<<<<

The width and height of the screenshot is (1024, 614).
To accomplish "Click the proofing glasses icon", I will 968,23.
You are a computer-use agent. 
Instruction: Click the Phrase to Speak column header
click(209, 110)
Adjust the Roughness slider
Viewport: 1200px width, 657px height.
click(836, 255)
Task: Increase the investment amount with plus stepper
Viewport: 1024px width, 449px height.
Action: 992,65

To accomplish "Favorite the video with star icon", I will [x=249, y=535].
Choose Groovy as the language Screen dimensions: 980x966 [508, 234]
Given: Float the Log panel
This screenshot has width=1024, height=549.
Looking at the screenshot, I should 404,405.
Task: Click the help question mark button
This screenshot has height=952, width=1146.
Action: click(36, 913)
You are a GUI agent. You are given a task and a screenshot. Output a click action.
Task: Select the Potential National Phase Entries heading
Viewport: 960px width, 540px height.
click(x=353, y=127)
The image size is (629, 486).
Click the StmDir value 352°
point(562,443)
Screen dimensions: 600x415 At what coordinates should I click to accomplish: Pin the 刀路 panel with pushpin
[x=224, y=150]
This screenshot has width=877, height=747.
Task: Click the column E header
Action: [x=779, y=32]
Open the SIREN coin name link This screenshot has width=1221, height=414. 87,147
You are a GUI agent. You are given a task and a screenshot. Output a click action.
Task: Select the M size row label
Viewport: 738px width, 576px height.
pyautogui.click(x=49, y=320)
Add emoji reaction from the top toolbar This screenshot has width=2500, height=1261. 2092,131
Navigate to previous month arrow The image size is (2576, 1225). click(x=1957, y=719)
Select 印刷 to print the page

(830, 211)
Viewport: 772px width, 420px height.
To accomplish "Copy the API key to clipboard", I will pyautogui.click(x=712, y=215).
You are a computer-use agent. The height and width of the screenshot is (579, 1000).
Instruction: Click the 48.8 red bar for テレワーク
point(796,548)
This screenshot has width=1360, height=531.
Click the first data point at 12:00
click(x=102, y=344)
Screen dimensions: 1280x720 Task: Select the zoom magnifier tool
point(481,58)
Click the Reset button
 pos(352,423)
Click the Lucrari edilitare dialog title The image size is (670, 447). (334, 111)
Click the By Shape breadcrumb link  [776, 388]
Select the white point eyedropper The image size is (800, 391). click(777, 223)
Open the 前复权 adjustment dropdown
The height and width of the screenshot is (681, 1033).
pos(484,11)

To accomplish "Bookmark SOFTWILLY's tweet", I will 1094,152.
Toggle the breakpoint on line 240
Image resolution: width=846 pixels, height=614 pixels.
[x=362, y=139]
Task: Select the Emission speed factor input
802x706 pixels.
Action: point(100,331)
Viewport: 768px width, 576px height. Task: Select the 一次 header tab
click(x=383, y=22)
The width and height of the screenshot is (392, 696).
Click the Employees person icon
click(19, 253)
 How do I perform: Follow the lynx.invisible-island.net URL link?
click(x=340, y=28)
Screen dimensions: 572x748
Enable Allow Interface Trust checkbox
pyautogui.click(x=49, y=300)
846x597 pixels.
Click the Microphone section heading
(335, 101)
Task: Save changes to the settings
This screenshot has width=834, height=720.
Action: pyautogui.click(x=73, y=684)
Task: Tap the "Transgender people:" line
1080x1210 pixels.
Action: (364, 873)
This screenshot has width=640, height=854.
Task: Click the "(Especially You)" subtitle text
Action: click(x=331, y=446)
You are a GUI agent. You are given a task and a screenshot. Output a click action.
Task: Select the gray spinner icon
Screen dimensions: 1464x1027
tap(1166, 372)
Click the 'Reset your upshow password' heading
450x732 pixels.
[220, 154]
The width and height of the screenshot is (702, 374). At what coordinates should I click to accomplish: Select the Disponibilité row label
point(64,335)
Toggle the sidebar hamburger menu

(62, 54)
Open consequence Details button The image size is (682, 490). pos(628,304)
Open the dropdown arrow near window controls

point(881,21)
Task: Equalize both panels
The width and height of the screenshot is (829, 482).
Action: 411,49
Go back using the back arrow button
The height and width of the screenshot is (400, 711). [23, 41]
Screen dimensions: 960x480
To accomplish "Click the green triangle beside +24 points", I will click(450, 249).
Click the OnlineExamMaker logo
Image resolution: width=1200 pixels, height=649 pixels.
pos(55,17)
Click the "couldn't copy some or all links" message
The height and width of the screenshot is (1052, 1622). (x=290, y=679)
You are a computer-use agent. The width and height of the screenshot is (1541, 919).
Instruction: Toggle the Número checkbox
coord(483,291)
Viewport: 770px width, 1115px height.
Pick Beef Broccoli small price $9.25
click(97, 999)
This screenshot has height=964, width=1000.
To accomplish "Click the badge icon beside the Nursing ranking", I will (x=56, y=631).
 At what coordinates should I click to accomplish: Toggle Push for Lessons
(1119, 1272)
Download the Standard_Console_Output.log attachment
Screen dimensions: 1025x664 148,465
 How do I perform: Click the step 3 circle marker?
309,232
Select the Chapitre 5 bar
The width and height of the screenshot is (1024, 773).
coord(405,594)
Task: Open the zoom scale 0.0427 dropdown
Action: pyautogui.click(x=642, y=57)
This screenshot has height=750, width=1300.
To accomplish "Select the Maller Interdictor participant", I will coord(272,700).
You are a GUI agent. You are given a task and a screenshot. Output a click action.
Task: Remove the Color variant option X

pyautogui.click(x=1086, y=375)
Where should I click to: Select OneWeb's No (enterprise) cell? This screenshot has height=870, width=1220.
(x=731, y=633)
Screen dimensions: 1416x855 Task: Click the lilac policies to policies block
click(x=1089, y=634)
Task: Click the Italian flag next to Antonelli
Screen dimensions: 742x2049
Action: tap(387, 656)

>>>>

> **What you are asked to do**: Copy the lines above, please. Keep them exact.

> **Response area**:
The width and height of the screenshot is (1024, 614).
To accomplish "Click the proofing glasses icon", I will 968,23.
You are a computer-use agent. 
Instruction: Click the Phrase to Speak column header
click(209, 110)
Adjust the Roughness slider
Viewport: 1200px width, 657px height.
click(836, 255)
Task: Increase the investment amount with plus stepper
Viewport: 1024px width, 449px height.
Action: 992,65

To accomplish "Favorite the video with star icon", I will [x=249, y=535].
Choose Groovy as the language Screen dimensions: 980x966 [508, 234]
Given: Float the Log panel
This screenshot has width=1024, height=549.
Looking at the screenshot, I should 404,405.
Task: Click the help question mark button
This screenshot has height=952, width=1146.
Action: click(36, 913)
You are a GUI agent. You are given a task and a screenshot. Output a click action.
Task: Select the Potential National Phase Entries heading
Viewport: 960px width, 540px height.
click(x=353, y=127)
The image size is (629, 486).
Click the StmDir value 352°
point(562,443)
Screen dimensions: 600x415 At what coordinates should I click to accomplish: Pin the 刀路 panel with pushpin
[x=224, y=150]
This screenshot has width=877, height=747.
Task: Click the column E header
Action: [x=779, y=32]
Open the SIREN coin name link This screenshot has width=1221, height=414. 87,147
You are a GUI agent. You are given a task and a screenshot. Output a click action.
Task: Select the M size row label
Viewport: 738px width, 576px height.
pyautogui.click(x=49, y=320)
Add emoji reaction from the top toolbar This screenshot has width=2500, height=1261. 2092,131
Navigate to previous month arrow The image size is (2576, 1225). click(x=1957, y=719)
Select 印刷 to print the page

(830, 211)
Viewport: 772px width, 420px height.
To accomplish "Copy the API key to clipboard", I will pyautogui.click(x=712, y=215).
You are a computer-use agent. The height and width of the screenshot is (579, 1000).
Instruction: Click the 48.8 red bar for テレワーク
point(796,548)
This screenshot has width=1360, height=531.
Click the first data point at 12:00
click(x=102, y=344)
Screen dimensions: 1280x720 Task: Select the zoom magnifier tool
point(481,58)
Click the Reset button
 pos(352,423)
Click the Lucrari edilitare dialog title The image size is (670, 447). (334, 111)
Click the By Shape breadcrumb link  [776, 388]
Select the white point eyedropper The image size is (800, 391). click(777, 223)
Open the 前复权 adjustment dropdown
The height and width of the screenshot is (681, 1033).
pos(484,11)

To accomplish "Bookmark SOFTWILLY's tweet", I will 1094,152.
Toggle the breakpoint on line 240
Image resolution: width=846 pixels, height=614 pixels.
[x=362, y=139]
Task: Select the Emission speed factor input
802x706 pixels.
Action: point(100,331)
Viewport: 768px width, 576px height. Task: Select the 一次 header tab
click(x=383, y=22)
The width and height of the screenshot is (392, 696).
Click the Employees person icon
click(19, 253)
 How do I perform: Follow the lynx.invisible-island.net URL link?
click(x=340, y=28)
Screen dimensions: 572x748
Enable Allow Interface Trust checkbox
pyautogui.click(x=49, y=300)
846x597 pixels.
Click the Microphone section heading
(335, 101)
Task: Save changes to the settings
This screenshot has width=834, height=720.
Action: pyautogui.click(x=73, y=684)
Task: Tap the "Transgender people:" line
1080x1210 pixels.
Action: (364, 873)
This screenshot has width=640, height=854.
Task: Click the "(Especially You)" subtitle text
Action: click(x=331, y=446)
You are a GUI agent. You are given a task and a screenshot. Output a click action.
Task: Select the gray spinner icon
Screen dimensions: 1464x1027
tap(1166, 372)
Click the 'Reset your upshow password' heading
450x732 pixels.
[220, 154]
The width and height of the screenshot is (702, 374). At what coordinates should I click to accomplish: Select the Disponibilité row label
point(64,335)
Toggle the sidebar hamburger menu

(62, 54)
Open consequence Details button The image size is (682, 490). pos(628,304)
Open the dropdown arrow near window controls

point(881,21)
Task: Equalize both panels
The width and height of the screenshot is (829, 482).
Action: 411,49
Go back using the back arrow button
The height and width of the screenshot is (400, 711). [23, 41]
Screen dimensions: 960x480
To accomplish "Click the green triangle beside +24 points", I will click(450, 249).
Click the OnlineExamMaker logo
Image resolution: width=1200 pixels, height=649 pixels.
pos(55,17)
Click the "couldn't copy some or all links" message
The height and width of the screenshot is (1052, 1622). (x=290, y=679)
You are a computer-use agent. The width and height of the screenshot is (1541, 919).
Instruction: Toggle the Número checkbox
coord(483,291)
Viewport: 770px width, 1115px height.
Pick Beef Broccoli small price $9.25
click(97, 999)
This screenshot has height=964, width=1000.
To accomplish "Click the badge icon beside the Nursing ranking", I will (x=56, y=631).
 At what coordinates should I click to accomplish: Toggle Push for Lessons
(1119, 1272)
Download the Standard_Console_Output.log attachment
Screen dimensions: 1025x664 148,465
 How do I perform: Click the step 3 circle marker?
309,232
Select the Chapitre 5 bar
The width and height of the screenshot is (1024, 773).
coord(405,594)
Task: Open the zoom scale 0.0427 dropdown
Action: pyautogui.click(x=642, y=57)
This screenshot has height=750, width=1300.
To accomplish "Select the Maller Interdictor participant", I will coord(272,700).
You are a GUI agent. You are given a task and a screenshot. Output a click action.
Task: Remove the Color variant option X

pyautogui.click(x=1086, y=375)
Where should I click to: Select OneWeb's No (enterprise) cell? This screenshot has height=870, width=1220.
(x=731, y=633)
Screen dimensions: 1416x855 Task: Click the lilac policies to policies block
click(x=1089, y=634)
Task: Click the Italian flag next to Antonelli
Screen dimensions: 742x2049
Action: tap(387, 656)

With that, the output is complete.